Clarence Melvin Zener (December 1, 1905 – July 2, 1993) was the American physicist who first (1934) described the property concerning the breakdown of electrical insulators. These findings were later exploited by Bell Labs in the development of the Zener diode, which was duly named after him. Zener was a theoretical physicist with a background in mathematics who conducted research in a wide range of subjects including: superconductivity, metallurgy, ferromagnetism, elasticity, fracture mechanics, diffusion, and geometric programming.
Zener was born in Indianapolis, Indiana and earned his PhD in physics under Edwin Kemble at Harvard in 1929. His thesis was entitled Quantum Mechanics of the Formation of Certain Types of Diatomic Molecules. In 1957 he received the Bingham Medal for his work in rheology and in 1959 received the John Price Wetherill Medal from The Franklin Institute.

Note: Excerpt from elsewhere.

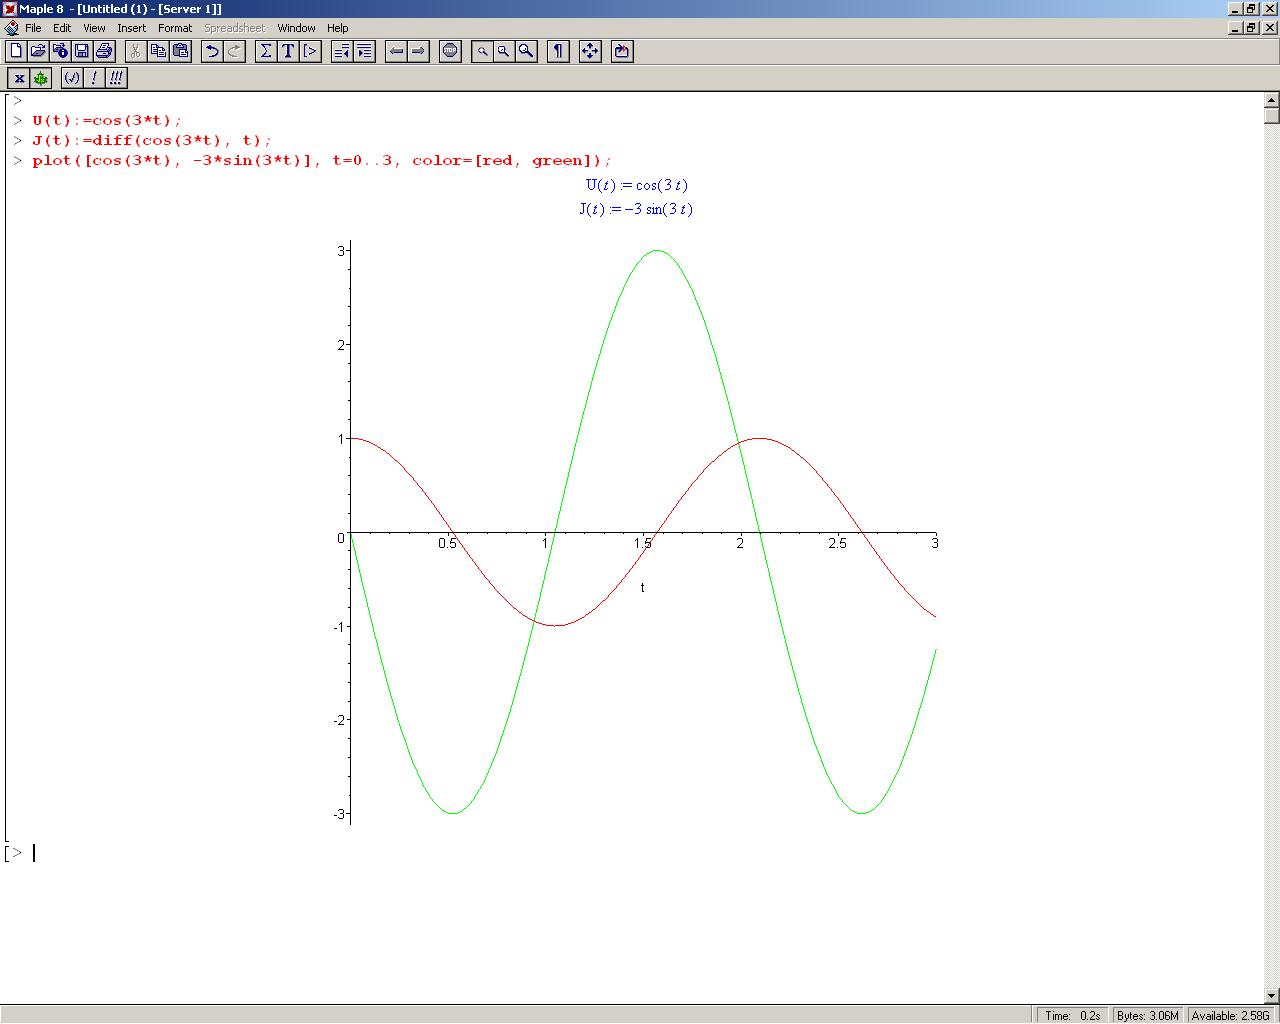Open the View menu

94,28
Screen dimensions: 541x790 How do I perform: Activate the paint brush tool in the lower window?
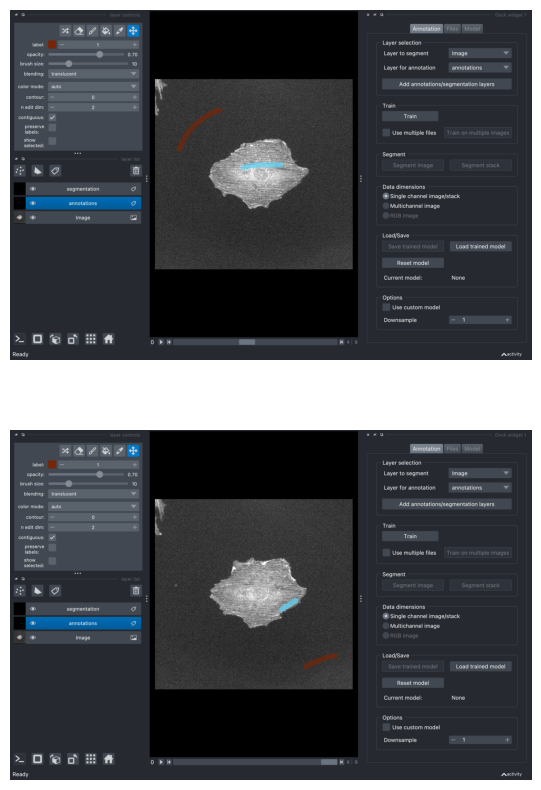pyautogui.click(x=93, y=451)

A notable doctoral student of Zener's was John B. Goodenough and Arthur S. Nowick held a postdoctoral appointment under Zener.
Zener was known both for his dislike of experimental work and for preferring to work on practical problems within the arena of applied physics, in which he was very insightful. Although he had a reputation of being very successful in these endeavors, he apparently considered himself as being less qualified to work on purely theoretical physics problems. In recognition of this, he once commented that after dining with physicist J. Robert Oppenheimer: "when it came to fundamental physics, it was clear there was no point in competing with a person like that."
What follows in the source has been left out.